__Study material__
◇ ◇ ◇ ◇ ◇ ◇ ◇
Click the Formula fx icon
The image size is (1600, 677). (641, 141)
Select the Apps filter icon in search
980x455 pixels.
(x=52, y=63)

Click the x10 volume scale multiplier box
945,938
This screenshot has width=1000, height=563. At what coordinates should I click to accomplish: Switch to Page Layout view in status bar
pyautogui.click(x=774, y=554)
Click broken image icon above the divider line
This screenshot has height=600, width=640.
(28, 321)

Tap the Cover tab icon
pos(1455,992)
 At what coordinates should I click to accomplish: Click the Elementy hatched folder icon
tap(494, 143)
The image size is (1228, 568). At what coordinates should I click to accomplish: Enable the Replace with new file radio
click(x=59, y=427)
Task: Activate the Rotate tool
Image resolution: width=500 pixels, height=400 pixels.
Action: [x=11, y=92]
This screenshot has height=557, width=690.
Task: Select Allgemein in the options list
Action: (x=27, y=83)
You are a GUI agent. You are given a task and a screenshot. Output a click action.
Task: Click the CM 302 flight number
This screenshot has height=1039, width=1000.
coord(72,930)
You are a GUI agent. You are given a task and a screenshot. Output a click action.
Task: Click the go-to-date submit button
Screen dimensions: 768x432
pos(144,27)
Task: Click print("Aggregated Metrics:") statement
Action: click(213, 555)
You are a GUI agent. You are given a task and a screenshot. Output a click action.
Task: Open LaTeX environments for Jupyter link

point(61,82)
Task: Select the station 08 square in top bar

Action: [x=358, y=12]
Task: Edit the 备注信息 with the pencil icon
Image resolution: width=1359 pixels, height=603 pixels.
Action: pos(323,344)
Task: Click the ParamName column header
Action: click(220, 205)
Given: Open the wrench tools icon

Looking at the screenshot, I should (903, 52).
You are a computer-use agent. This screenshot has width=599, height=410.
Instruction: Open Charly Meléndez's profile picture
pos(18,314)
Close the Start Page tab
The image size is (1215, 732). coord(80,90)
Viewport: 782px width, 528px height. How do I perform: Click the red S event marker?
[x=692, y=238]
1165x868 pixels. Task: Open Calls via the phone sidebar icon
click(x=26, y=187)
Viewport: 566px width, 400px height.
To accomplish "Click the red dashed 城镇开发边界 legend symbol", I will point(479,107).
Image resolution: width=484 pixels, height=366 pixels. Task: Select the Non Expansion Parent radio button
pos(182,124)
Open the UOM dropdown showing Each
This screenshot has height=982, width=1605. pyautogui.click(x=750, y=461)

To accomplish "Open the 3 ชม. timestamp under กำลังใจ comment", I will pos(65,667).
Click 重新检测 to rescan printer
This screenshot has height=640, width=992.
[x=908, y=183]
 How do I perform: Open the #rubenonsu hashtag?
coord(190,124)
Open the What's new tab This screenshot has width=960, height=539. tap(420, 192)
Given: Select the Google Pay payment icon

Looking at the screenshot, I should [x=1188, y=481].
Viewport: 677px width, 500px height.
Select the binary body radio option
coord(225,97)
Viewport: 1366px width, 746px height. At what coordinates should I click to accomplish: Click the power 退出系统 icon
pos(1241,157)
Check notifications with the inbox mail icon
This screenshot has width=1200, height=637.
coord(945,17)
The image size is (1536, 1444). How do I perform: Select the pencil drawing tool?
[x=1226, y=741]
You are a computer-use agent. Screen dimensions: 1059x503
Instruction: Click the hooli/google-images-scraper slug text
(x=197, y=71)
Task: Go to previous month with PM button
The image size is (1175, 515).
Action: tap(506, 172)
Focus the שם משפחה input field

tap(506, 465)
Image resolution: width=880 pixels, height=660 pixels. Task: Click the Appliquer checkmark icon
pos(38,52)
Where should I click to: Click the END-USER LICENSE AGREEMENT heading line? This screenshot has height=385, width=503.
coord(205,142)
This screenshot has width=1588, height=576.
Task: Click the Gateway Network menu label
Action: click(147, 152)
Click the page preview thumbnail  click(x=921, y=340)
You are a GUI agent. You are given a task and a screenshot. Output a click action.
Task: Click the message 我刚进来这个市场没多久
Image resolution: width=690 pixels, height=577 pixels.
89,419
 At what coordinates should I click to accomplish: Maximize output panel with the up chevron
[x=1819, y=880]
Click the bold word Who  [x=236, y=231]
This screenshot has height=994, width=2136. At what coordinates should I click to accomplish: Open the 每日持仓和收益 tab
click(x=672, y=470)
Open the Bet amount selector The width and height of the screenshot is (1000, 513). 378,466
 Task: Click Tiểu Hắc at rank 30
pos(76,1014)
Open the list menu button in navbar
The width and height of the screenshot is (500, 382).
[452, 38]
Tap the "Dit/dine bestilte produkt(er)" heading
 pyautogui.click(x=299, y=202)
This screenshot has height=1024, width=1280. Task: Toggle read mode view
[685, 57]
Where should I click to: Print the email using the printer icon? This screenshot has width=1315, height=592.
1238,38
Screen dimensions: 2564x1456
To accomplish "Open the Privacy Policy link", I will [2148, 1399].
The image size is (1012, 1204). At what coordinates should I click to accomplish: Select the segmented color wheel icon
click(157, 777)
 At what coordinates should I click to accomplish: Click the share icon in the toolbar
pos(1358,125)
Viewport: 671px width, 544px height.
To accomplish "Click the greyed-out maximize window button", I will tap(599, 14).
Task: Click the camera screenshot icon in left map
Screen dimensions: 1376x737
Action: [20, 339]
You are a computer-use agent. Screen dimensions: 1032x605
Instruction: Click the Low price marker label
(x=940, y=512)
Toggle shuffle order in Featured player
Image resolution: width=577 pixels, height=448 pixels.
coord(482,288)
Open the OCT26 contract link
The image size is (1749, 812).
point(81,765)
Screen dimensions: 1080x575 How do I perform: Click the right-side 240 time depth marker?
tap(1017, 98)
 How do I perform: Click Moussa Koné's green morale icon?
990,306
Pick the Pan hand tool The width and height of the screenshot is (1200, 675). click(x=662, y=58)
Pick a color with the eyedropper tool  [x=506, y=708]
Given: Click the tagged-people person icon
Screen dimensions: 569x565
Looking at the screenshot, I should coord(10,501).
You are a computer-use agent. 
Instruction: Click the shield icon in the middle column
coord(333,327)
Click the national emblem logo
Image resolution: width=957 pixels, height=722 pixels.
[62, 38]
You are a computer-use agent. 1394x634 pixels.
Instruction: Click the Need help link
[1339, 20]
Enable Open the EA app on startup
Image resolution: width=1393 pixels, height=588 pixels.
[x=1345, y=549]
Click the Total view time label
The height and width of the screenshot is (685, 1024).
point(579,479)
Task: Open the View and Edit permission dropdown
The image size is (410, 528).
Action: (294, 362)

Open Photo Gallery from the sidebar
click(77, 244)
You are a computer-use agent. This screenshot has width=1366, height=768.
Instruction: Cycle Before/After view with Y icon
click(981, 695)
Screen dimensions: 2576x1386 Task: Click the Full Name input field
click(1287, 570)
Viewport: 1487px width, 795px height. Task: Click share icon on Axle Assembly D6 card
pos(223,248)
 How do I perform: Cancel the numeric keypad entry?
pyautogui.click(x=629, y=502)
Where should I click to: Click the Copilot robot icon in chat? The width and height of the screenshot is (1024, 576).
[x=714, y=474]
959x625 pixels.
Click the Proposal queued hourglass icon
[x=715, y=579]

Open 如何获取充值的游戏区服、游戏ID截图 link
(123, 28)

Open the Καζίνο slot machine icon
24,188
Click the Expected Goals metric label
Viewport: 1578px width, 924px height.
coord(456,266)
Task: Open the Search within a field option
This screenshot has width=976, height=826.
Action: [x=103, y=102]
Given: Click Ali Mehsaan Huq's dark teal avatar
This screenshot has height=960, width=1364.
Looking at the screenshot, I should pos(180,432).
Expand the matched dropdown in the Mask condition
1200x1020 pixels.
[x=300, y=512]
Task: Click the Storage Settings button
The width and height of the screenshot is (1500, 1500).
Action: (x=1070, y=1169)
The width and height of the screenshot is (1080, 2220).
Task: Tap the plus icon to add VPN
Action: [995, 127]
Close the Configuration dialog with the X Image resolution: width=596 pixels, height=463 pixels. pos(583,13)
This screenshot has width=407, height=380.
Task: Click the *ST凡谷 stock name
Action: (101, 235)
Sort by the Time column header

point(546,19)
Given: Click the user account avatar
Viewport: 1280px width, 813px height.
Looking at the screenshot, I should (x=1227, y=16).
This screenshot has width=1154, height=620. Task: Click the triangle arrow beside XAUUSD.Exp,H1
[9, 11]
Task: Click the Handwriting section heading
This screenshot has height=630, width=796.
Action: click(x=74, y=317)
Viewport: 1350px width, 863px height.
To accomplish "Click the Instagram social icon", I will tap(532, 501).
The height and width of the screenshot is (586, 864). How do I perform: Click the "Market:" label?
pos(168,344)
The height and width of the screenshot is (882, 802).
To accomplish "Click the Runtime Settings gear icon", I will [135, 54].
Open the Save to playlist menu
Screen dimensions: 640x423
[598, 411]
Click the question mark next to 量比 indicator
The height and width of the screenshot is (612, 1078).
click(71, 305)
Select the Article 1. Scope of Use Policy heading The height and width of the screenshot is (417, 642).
◇ ◇ ◇ ◇ ◇ ◇ ◇
__What you have to do__
Would you please return all lines of the data that include the word "Edit"?

__Solution for this exercise__
Task: Edit the 备注信息 with the pencil icon
Task: Open the View and Edit permission dropdown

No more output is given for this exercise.